Research Article: Whole-Genome Gene Expression Profiling of Formalin-Fixed, Paraffin-Embedded Tissue Samples

Date Published: December 3, 2009

Publisher: Public Library of Science

Author(s): Craig April, Brandy Klotzle, Thomas Royce, Eliza Wickham-Garcia, Tanya Boyaniwsky, John Izzo, Donald Cox, Wendell Jones, Renee Rubio, Kristina Holton, Ursula Matulonis, John Quackenbush, Jian-Bing Fan, Patrick Tan.

Abstract: We have developed a gene expression assay (Whole-Genome DASL®), capable of generating whole-genome gene expression profiles from degraded samples such as formalin-fixed, paraffin-embedded (FFPE) specimens.

Partial Text: Formalin-fixed, paraffin-embedded (FFPE) tissues represent an invaluable resource for cancer research, as they are the most widely available material for which patient outcomes are known. There were over 300 million archived cancer tissue samples in the United States in 1999, with more samples accumulating at a rate of over 20 million per year [1]. The ability to perform gene expression profiling in these samples will enable both prospective and retrospective studies, and should greatly facilitate research in correlating expression profiles with clinical outcomes [2]. However, formalin fixation is known to render adenosine residues particularly prone to chemical modifications such as methylene dimerization and mono-methylolation [3] and generate degraded RNA fragments (up to 50% of which may not contain a poly-A tract) [4]. The degradation and chemical modification of RNA during tissue fixation and storage present challenges when applying conventional microarray technologies [3], [5]–[8].

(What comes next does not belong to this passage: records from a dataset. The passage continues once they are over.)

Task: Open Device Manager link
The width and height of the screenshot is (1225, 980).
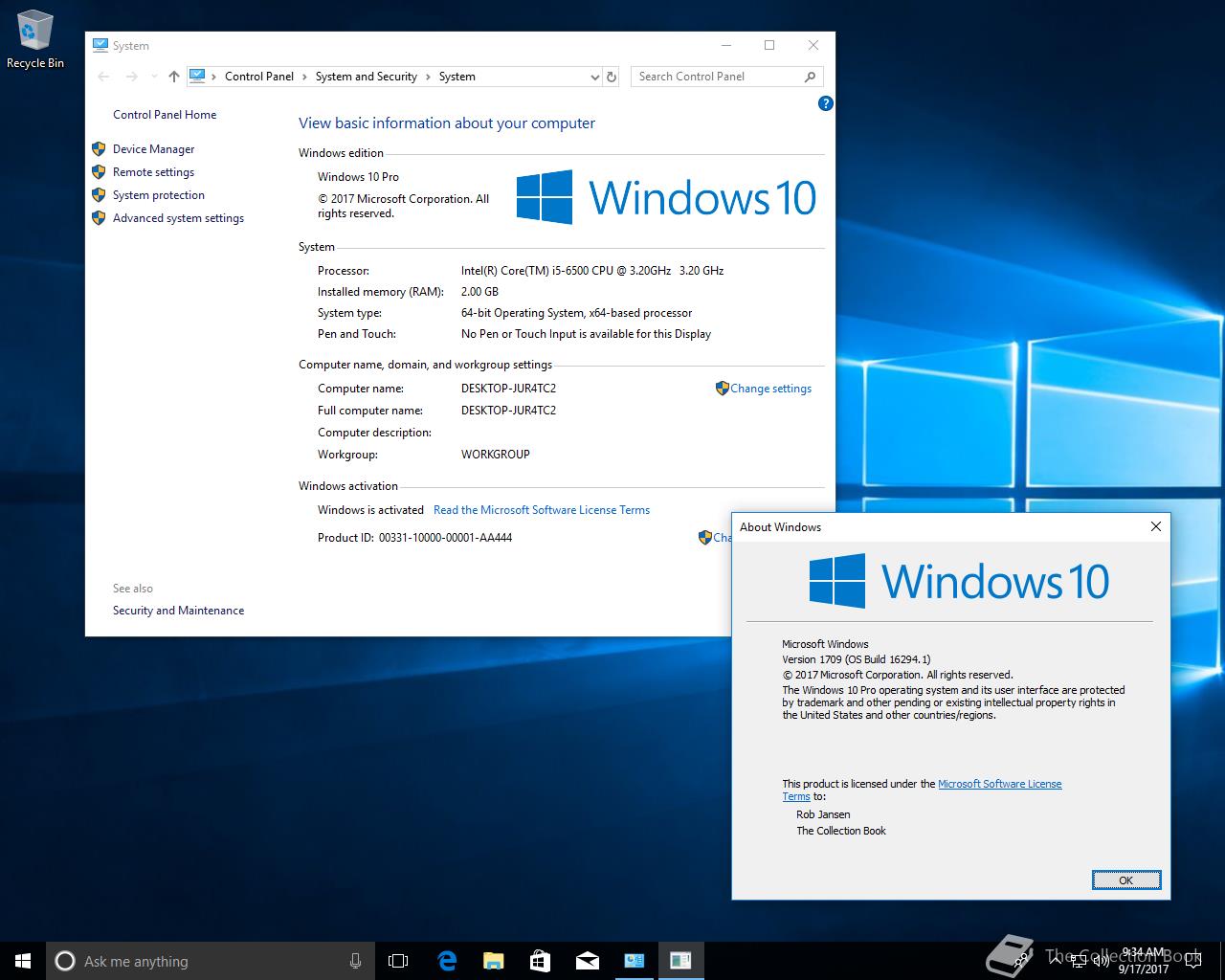Action: tap(153, 149)
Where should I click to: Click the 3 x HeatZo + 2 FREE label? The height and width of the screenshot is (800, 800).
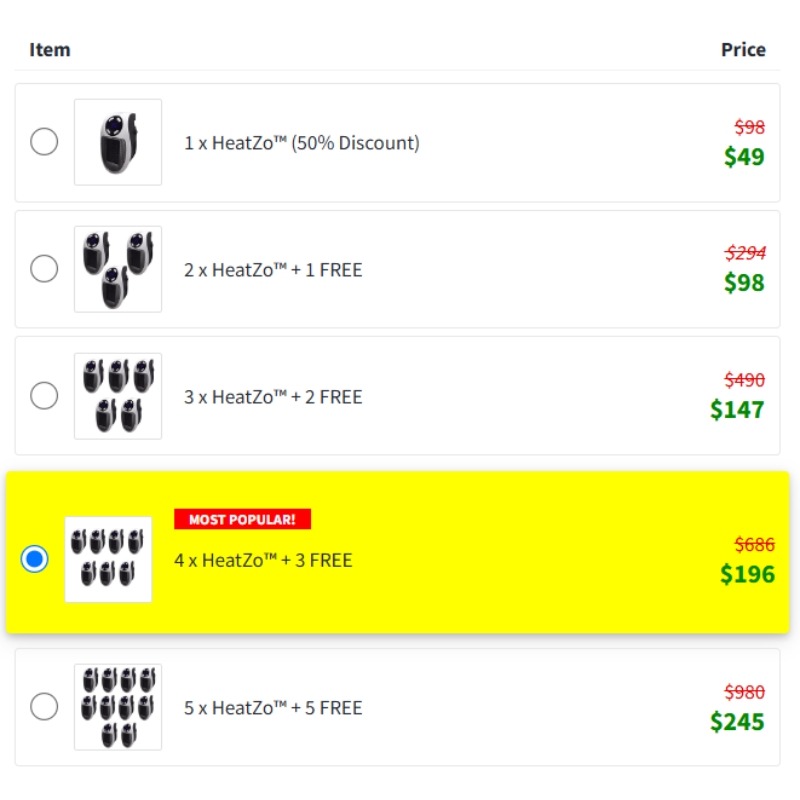[x=273, y=397]
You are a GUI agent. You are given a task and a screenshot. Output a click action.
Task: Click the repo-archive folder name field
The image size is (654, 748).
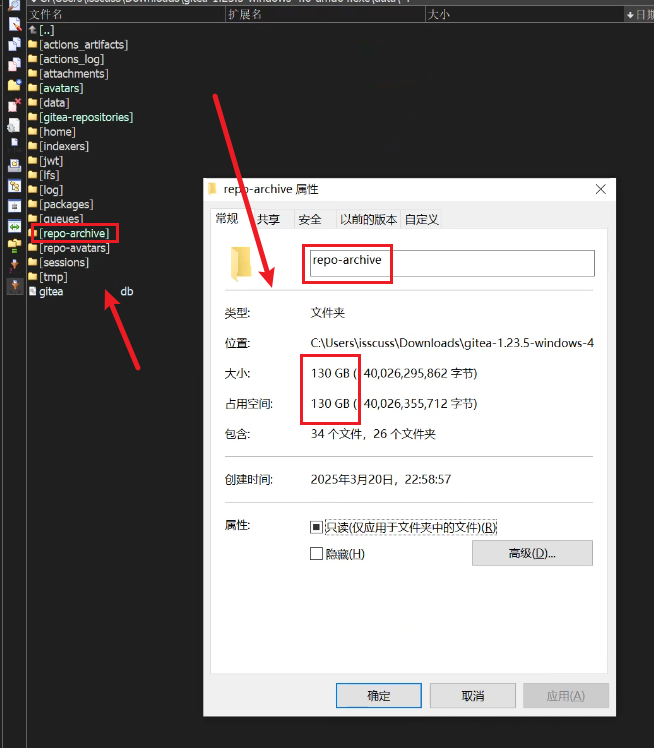click(448, 262)
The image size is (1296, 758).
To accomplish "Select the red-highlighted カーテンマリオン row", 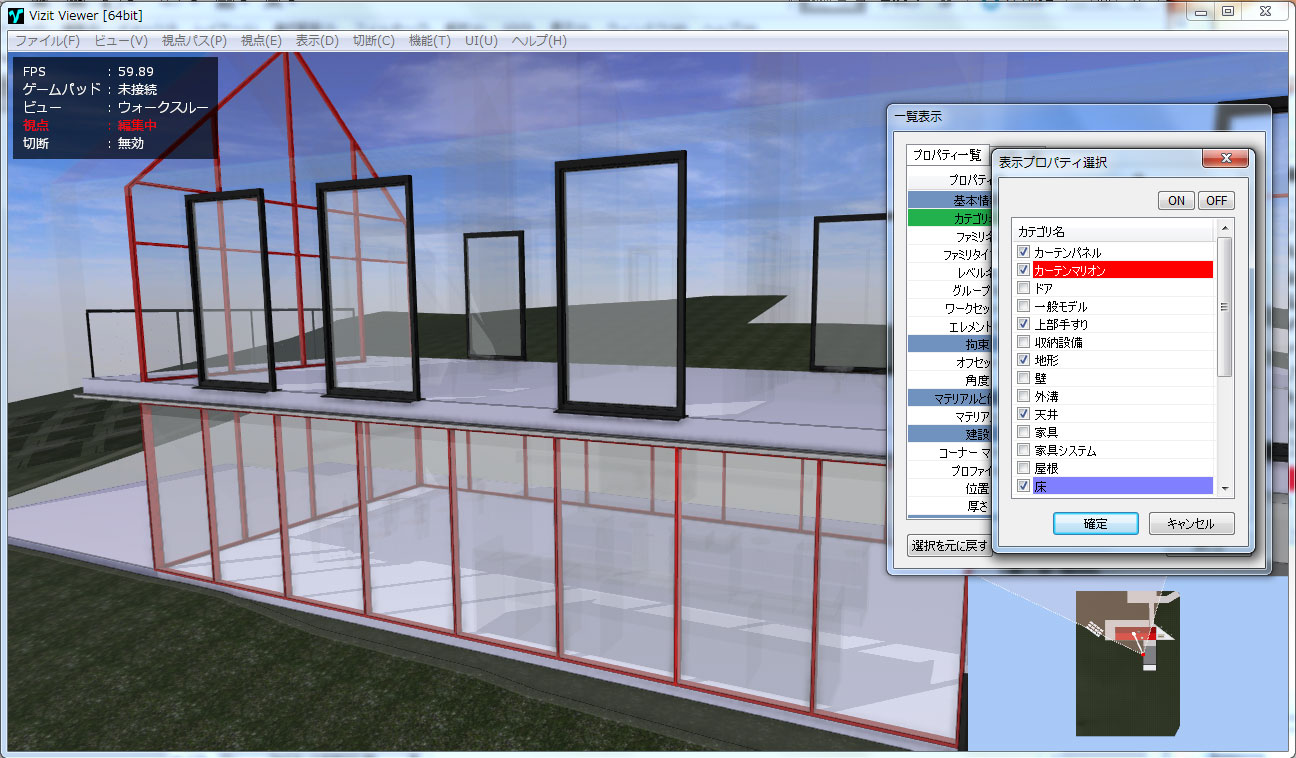I will click(x=1121, y=270).
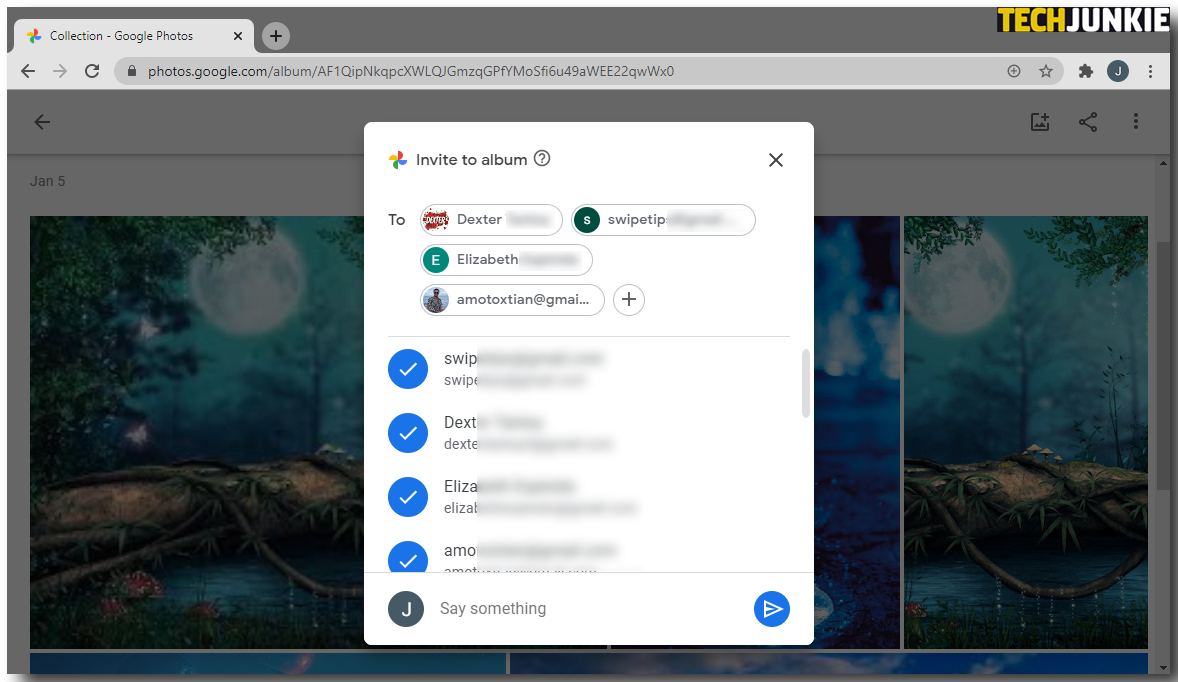Add another recipient with the plus button

click(628, 300)
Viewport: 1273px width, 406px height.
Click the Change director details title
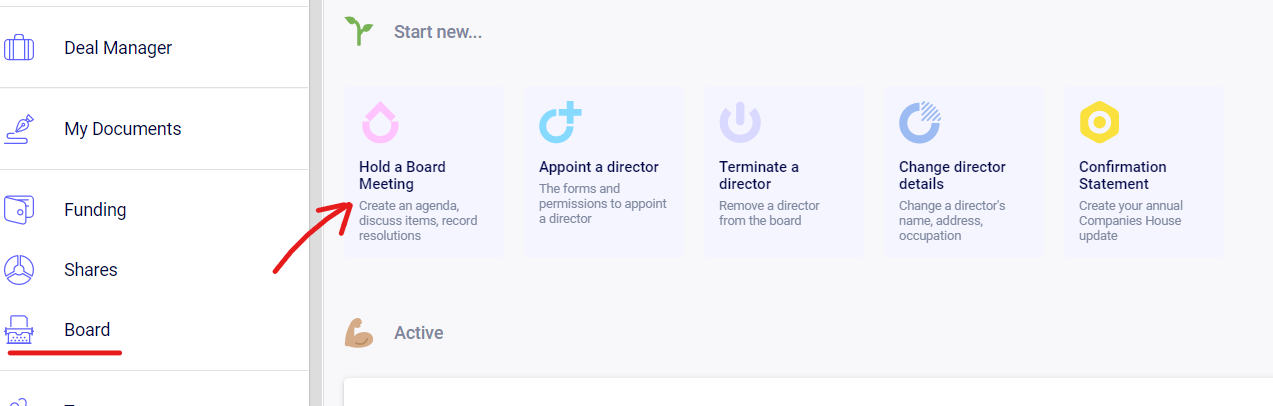(951, 175)
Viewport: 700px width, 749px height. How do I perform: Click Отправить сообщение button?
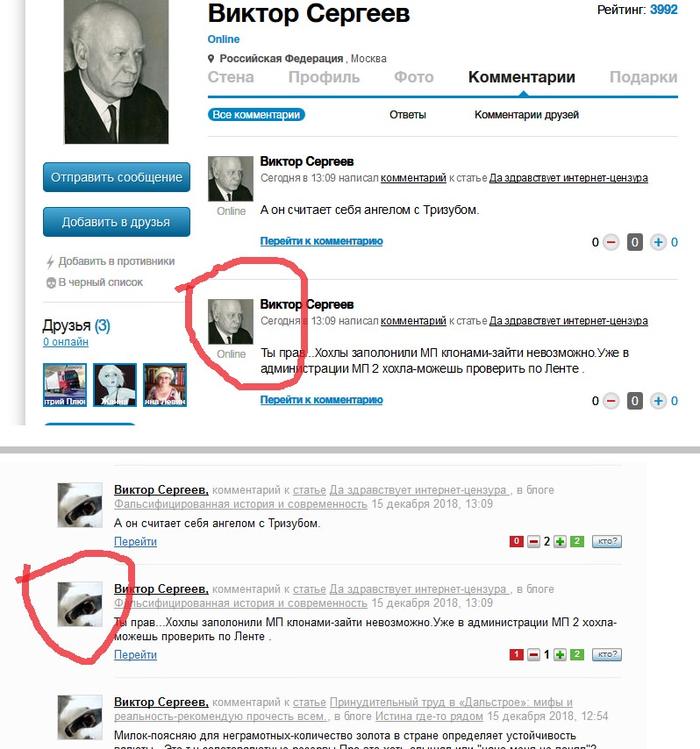pyautogui.click(x=117, y=177)
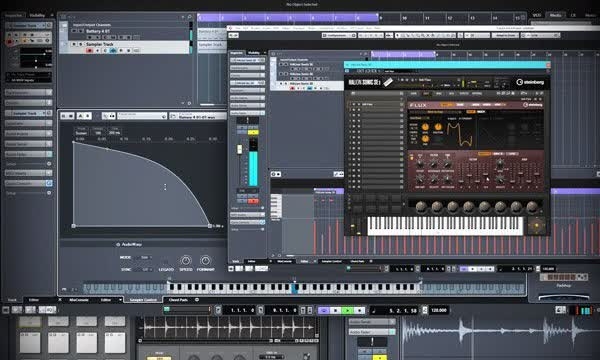Expand the inspector Sampler Track section
Screen dimensions: 600x360
coord(28,113)
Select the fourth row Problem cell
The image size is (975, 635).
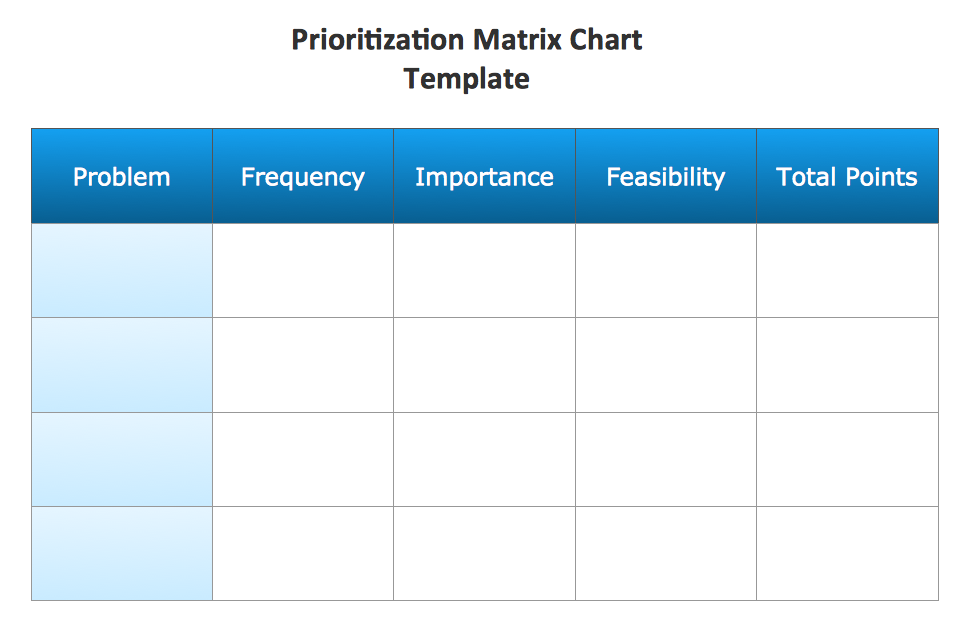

Over the last two decades, significant strides have been made in RNA profiling in FFPE tissues, including efforts to standardize tissue handling and fixation procedures [24], [25] and improving RNA extraction methodologies for FFPE tissues [13], [26], [27]. Despite these advancements, very few technologies have emerged that are capable of robust whole transcriptome profiling in archived FFPE materials. Initial attempts at large-scale expression profiling in FFPE tissues yielded either poor reproducibility and sensitivity [28] or loss of gene signature information when compared with matched FF samples [29]. Most recently, several commercial and academic endeavors have focused on improving the efficiency of amplification and labeling of FFPE-derived RNAs and have met with varying degrees of success [5]–[8], [30]–[34]. While in some instances these technologies have demonstrated their ability to retrieve meaningful biological information from degraded samples [27], [35], concerns remain centered largely around the capability with which older archived tissues (>10 years) can be routinely profiled [29], [31] as well as reports of low signal intensities and poor (transcript) detection sensitivity in FFPE tissues [5], [7], [36].